La crisi è economica e finanziaria, ma come il Papa ricorda è anche antropologica, quindi istituzionale. Cioè: l’Unione Europea non basta a trovare una via d’uscita, ci vogliono gli Stati Uniti d’Europa. Ci vuole una politica che governi l’economia e non viceversa. Occorre fare un lavoro certosino: che garantisca la presenza, a fianco della nascita dell’Euro, di una fiscalità comune. Bisogna utilizzare la Bce non solo per contenere l’inflazione ma per essere garante dei tentativi dei paesi membri di rispondere ai propri problemi economici. Perché questo sia possibile, ripeto, ci vogliono istituzioni e regole stabilite da persone elette democraticamente.
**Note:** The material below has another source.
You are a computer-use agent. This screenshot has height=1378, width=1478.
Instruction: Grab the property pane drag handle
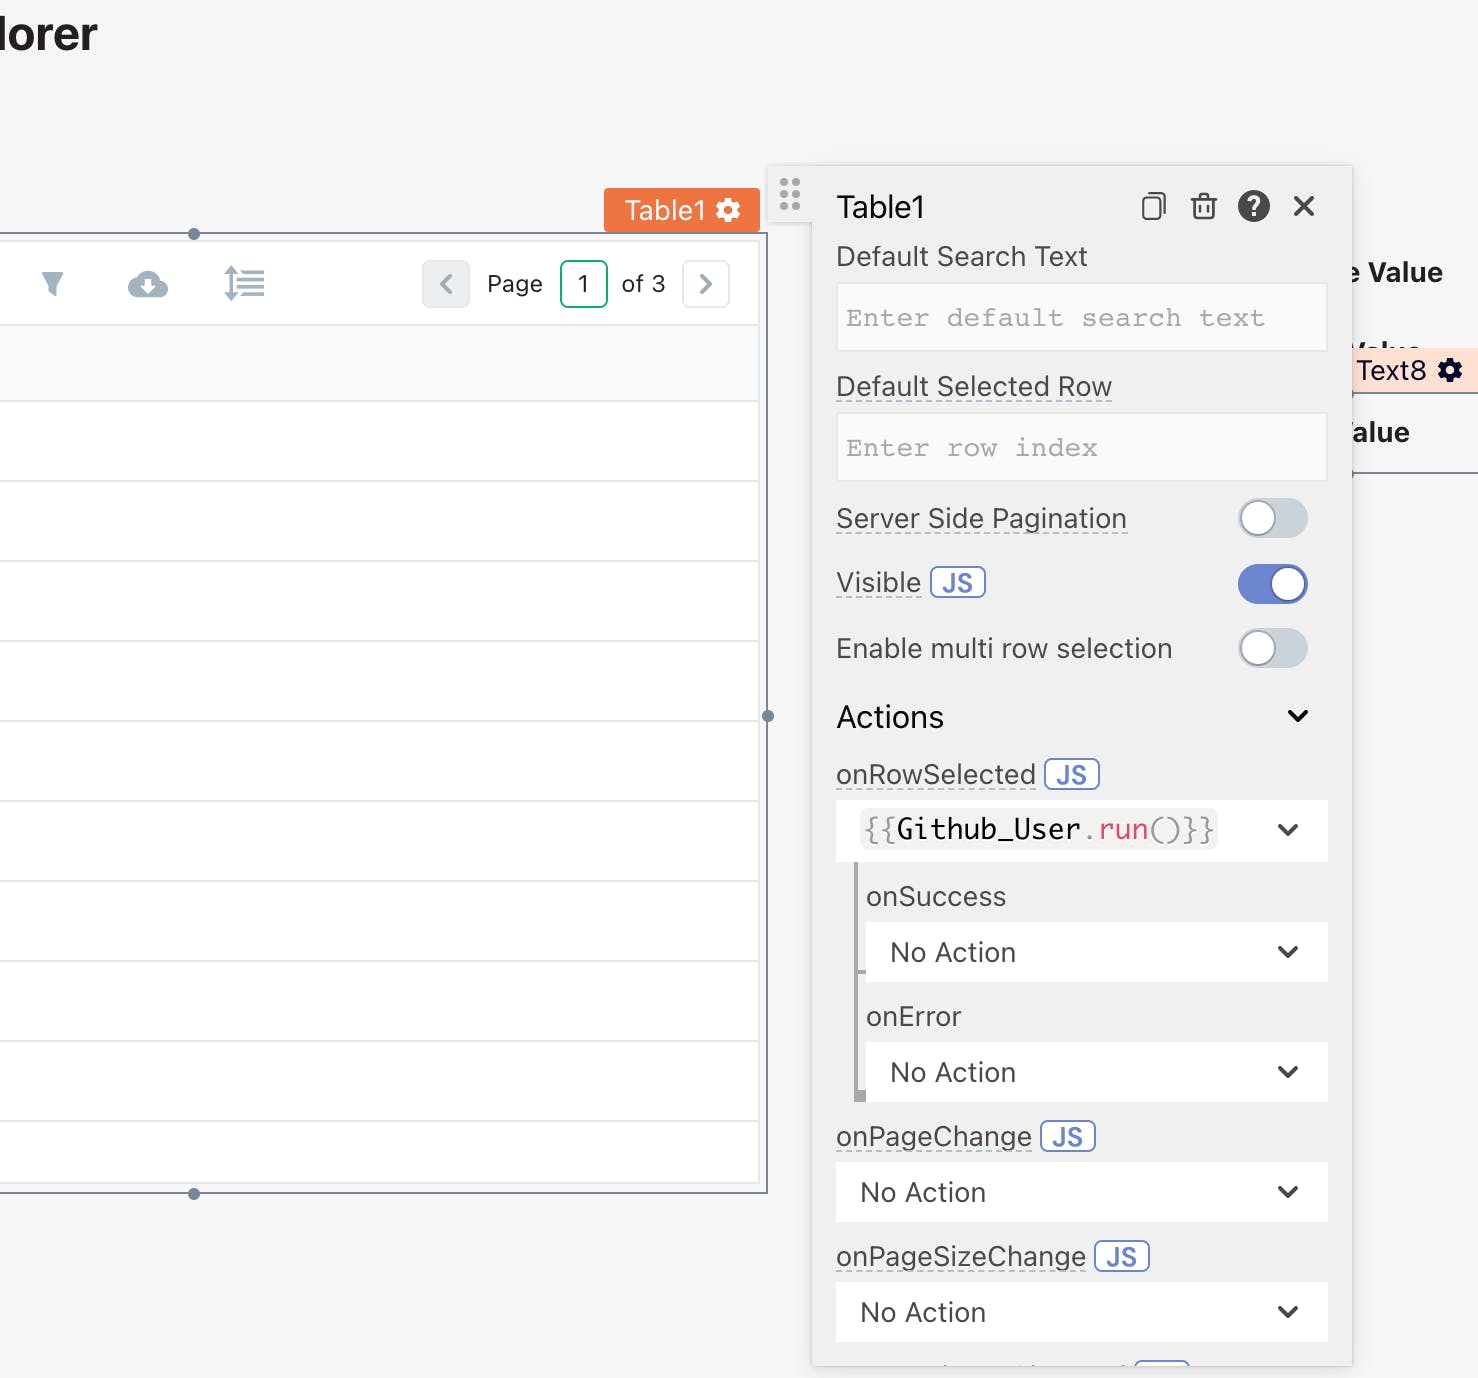point(790,194)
Solo la riscoperta delle radici cristiane, ha più volte sostenuto Marcello Pera, può permettere un processo davvero democratico dove si attui il bene comune e non l’interesse delle economie degli Stati più forti. E’ d’accordo?
Se è vero che le radici cristiane sono quelle che hanno fato nascere la democrazia, non basta nominarle. La democrazia risponde a un tessuto popolare europeo fatto di uomini autenticamente religiosi. Quindi il punto sono sì le radici cristiane, ma insieme la tutela degli ambiti in cui l’esperienza religiosa è vissuta realmente. Solo così può tornare a battere il cuore dell’esperienza europea. Per questo il rifiuto esplicito di Dio nella Costituzione è frutto di un autolesionismo ideologico che scambia la religiosità come nemica della democrazia. Quando i suoi vantaggi per il bene comune sono l’unica risorsa che ci resta. E questo è sotto gli occhi di tutti. Basti pensare al respiro in termini di democrazia e sviluppo che hanno dato le parole del Papa al laicissimo Bundestag.